Published in ISTC Communicator, Summer 2021.

Before the recent release of MadCap Flare 2021 (reviewed by me in this article), the only way of importing Markdown content into Flare was to use a third-party plugin called Markdown Plugin. While you can still use this in Flare 2021, another option is to use the new Markdown Import feature that is included within the new release. As I hinted within my review, there are pros and cons to each of these methods, and the best option for you will depend on a range of factors including previous experience of importing other document types such as Word or FrameMaker, your level of expertise with the command line interface (which is helpful when working with the plugin), and personal preference.

In this article, I look at both options, and take the opportunity to provide step-by-step guidance on how to create and configure a Markdown Import file using the new Markdown Import Editor. I’m going to focus on the scenario of maintaining the source content in Markdown and using Flare, not as an editor, but only as a way of publishing to HTML or PDF format.

Using Markdown Plugin

The latest version of this plugin is Markdown Plugin II, and it is available from Improvementsoft for an annual subscription of $59. Their free Kaizen plugin also provides basic support for converting Markdown documents, but Markdown Plugin offers more power and flexibility, including the ability to create snippets from Markdown source documents. A fundamental principle of both plugins is that each Markdown document is converted to a single Flare topic file, and there is no way to split the content into separate topics automatically based on headings.

With Markdown Plugin II, there are two actions you must do to add content from a Markdown source into your Flare project:

  1. Import the source Markdown documents. As a short-cut, you can place all of these documents within a single folder, and then import the contents of the folder in a single operation.
  2. Create a table of contents containing the resulting new topics. The plugin includes a command for automatically creating a table of contents based on folder structure; you can use this to automate the process of creating the table of contents if you organise the source Markdown documents into a folder structure (within the main folder that you are importing) that is based on the required structure of your TOC.

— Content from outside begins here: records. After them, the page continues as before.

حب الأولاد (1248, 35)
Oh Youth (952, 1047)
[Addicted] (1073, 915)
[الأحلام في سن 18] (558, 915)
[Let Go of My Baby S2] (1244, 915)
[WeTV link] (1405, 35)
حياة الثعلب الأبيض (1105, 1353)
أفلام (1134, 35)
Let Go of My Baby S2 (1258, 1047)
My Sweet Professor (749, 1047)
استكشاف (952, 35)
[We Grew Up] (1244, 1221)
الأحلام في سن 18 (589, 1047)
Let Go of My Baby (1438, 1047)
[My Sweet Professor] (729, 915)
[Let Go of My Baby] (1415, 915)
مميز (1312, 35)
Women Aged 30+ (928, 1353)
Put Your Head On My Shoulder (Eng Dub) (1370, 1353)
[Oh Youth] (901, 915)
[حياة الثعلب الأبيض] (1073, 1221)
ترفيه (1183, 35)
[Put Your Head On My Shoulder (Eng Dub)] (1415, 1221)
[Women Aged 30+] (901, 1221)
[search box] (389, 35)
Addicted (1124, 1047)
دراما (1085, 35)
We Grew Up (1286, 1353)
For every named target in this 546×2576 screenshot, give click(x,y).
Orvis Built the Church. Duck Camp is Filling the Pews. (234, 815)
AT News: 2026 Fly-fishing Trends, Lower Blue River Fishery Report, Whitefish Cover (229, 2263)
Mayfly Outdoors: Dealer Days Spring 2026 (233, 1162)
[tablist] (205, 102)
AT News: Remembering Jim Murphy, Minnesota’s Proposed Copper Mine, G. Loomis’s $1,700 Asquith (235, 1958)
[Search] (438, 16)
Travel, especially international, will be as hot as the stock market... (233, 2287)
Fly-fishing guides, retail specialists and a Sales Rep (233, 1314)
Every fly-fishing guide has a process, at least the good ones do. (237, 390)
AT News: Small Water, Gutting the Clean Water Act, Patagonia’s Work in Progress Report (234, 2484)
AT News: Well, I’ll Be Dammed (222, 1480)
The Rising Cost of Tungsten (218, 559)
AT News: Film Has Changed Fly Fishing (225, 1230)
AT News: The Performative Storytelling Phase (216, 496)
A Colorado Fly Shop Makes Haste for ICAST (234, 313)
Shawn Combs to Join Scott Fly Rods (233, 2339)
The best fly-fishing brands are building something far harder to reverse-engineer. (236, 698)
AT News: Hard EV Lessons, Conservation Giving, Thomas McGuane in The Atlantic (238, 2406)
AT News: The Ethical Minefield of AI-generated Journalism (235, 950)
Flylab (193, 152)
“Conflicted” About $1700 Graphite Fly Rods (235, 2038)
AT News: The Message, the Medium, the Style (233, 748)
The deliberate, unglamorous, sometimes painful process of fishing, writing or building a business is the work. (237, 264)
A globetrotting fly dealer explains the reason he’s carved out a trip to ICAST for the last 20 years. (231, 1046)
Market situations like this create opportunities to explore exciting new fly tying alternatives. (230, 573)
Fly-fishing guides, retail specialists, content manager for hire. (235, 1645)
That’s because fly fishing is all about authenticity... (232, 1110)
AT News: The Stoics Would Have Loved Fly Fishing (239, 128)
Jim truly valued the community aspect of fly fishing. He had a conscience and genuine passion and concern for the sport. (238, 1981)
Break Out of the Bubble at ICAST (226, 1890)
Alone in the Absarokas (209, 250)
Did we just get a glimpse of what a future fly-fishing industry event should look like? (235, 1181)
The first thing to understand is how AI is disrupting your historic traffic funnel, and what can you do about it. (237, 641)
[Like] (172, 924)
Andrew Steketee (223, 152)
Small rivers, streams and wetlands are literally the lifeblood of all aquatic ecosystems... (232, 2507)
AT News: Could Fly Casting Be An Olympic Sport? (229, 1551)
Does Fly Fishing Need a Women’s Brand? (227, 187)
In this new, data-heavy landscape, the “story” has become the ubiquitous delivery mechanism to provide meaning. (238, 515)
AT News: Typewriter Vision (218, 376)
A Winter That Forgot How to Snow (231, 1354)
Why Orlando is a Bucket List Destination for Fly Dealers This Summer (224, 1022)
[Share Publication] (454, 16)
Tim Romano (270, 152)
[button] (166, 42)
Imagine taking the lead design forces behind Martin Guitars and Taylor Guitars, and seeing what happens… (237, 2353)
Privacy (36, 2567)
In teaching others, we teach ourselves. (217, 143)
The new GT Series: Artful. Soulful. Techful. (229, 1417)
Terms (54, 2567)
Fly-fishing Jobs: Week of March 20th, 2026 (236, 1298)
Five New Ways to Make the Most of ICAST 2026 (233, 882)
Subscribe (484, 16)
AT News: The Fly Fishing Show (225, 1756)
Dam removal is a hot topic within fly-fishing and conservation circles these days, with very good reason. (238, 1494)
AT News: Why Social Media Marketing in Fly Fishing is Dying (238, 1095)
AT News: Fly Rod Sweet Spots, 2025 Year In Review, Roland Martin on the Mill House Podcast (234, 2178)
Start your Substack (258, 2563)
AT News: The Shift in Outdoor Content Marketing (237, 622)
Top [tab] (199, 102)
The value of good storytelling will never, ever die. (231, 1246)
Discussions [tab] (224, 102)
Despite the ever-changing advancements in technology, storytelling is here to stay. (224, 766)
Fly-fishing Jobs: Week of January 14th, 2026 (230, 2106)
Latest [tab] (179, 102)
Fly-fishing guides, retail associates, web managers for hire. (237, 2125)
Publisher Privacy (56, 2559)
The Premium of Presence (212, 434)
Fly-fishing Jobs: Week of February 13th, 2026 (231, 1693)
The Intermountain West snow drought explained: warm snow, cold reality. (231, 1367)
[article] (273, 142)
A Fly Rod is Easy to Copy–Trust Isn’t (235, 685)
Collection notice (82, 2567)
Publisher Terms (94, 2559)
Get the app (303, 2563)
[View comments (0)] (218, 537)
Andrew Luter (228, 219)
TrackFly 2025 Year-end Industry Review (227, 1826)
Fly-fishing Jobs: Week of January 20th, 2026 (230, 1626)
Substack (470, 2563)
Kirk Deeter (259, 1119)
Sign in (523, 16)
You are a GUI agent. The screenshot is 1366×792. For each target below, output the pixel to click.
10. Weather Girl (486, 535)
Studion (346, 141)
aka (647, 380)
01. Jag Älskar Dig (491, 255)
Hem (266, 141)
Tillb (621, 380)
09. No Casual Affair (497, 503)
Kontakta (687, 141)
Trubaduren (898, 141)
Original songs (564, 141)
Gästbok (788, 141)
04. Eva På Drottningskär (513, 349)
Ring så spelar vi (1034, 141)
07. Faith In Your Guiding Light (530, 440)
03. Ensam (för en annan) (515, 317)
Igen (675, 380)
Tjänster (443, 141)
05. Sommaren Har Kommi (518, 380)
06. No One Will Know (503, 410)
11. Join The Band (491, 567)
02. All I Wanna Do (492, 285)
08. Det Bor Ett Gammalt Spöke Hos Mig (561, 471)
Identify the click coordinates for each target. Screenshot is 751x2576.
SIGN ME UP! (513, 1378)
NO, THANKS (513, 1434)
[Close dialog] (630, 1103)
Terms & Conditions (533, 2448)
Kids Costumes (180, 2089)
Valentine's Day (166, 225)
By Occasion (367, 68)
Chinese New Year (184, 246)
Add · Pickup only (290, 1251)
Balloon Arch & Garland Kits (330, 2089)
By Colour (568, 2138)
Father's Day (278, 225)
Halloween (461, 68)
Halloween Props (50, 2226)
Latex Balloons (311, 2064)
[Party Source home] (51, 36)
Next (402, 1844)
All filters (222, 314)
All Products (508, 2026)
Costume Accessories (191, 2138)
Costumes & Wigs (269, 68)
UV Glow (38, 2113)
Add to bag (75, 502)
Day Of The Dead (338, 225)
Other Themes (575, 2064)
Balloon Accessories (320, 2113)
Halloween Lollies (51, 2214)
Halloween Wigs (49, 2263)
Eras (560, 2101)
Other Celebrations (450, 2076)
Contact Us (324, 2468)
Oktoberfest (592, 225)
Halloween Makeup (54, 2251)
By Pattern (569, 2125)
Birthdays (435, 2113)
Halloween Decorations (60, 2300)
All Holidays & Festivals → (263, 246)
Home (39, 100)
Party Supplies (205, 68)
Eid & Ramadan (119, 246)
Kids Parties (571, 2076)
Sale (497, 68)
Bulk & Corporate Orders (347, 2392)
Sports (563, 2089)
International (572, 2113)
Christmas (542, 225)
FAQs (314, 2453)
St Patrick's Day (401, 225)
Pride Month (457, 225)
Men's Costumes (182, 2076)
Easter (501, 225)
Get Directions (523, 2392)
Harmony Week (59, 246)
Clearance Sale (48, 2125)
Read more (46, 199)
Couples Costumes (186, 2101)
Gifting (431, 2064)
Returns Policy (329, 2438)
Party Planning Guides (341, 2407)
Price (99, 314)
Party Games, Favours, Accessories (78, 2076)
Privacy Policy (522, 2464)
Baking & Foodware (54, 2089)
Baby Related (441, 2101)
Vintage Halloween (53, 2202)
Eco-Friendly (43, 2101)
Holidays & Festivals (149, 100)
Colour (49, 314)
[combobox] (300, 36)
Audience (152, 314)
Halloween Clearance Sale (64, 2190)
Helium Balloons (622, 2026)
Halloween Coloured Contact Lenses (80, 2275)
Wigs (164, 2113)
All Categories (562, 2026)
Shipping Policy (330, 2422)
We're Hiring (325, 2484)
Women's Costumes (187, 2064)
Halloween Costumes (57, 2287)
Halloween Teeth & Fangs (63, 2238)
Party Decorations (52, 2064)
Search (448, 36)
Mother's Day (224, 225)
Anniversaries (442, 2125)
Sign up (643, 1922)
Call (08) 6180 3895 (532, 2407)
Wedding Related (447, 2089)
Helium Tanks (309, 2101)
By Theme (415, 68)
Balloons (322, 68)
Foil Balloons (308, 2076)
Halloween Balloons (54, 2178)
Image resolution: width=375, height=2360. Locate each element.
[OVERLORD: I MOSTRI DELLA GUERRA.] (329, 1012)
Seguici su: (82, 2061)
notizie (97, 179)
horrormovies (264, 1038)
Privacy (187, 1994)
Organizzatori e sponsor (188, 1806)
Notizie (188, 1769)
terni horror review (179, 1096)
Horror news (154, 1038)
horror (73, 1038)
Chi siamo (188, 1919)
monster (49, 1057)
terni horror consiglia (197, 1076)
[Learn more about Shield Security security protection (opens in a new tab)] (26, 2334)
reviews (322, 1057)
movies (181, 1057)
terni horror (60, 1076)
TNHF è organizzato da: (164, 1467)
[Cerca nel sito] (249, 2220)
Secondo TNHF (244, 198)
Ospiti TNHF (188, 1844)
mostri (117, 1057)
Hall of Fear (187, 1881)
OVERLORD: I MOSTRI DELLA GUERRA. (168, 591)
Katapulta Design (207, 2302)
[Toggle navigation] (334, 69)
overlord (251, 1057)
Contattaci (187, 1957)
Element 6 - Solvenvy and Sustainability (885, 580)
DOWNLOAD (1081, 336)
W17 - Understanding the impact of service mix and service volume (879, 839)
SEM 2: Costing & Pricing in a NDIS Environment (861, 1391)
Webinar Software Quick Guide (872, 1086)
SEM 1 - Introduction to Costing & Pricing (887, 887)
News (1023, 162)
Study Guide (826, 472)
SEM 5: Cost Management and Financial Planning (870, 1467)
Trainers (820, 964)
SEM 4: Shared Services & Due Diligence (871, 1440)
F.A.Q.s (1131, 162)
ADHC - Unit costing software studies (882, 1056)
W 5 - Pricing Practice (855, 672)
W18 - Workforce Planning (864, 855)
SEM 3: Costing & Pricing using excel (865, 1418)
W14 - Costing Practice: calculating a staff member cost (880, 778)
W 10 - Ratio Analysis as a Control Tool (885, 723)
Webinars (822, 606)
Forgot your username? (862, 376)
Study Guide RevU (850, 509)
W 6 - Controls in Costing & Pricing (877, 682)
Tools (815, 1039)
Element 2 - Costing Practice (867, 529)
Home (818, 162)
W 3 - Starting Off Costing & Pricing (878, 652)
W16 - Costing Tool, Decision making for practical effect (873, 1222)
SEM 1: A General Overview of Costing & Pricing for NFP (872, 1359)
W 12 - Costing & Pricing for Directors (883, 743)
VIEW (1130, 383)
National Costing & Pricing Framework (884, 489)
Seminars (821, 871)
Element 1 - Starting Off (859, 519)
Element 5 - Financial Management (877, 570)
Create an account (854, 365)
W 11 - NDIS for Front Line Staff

If you subsequently amend or add to the content of the source Markdown documents, you can update the corresponding content within Flare by simply deleting the previously imported topics and table of contents, and then repeating steps 1 and 2 above. And because the Markdown Plugin can be accessed from the command line, it is possible to create a batch file containing all three of these actions, which means that the entire process can be completed in a single operation by running the batch file. The batch file could even be added as a Pre-Build Event Command, thus ensuring that any generated output is always up-to-date.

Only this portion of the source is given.